Work item = Among the records, which lines hold the word "Open"? Pick them out.

--- Exercise data ---

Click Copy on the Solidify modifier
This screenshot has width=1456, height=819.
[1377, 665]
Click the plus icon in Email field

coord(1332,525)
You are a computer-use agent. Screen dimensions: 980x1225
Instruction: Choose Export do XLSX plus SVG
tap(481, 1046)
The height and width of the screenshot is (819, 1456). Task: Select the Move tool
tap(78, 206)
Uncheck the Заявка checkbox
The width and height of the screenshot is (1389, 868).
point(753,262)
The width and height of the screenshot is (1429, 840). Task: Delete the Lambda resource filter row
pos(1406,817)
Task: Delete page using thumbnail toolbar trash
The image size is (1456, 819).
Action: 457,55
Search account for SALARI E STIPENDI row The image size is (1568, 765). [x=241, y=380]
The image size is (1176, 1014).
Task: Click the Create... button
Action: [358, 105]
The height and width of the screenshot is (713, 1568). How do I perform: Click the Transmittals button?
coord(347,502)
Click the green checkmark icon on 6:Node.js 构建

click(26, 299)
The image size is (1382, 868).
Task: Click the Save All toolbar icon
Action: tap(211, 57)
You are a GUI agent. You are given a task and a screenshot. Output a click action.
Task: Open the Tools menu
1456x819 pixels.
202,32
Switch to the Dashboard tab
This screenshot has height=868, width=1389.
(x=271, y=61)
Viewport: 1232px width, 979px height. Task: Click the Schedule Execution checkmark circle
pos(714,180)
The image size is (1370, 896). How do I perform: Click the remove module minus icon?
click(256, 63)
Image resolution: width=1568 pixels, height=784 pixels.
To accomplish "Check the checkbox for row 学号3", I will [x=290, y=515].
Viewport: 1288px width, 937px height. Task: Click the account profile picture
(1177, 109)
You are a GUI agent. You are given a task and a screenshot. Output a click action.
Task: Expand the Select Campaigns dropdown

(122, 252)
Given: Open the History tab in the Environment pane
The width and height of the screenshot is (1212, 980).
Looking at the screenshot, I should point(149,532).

---

Answer to this problem =
Task: Open the Tools menu
Given: Open the History tab in the Environment pane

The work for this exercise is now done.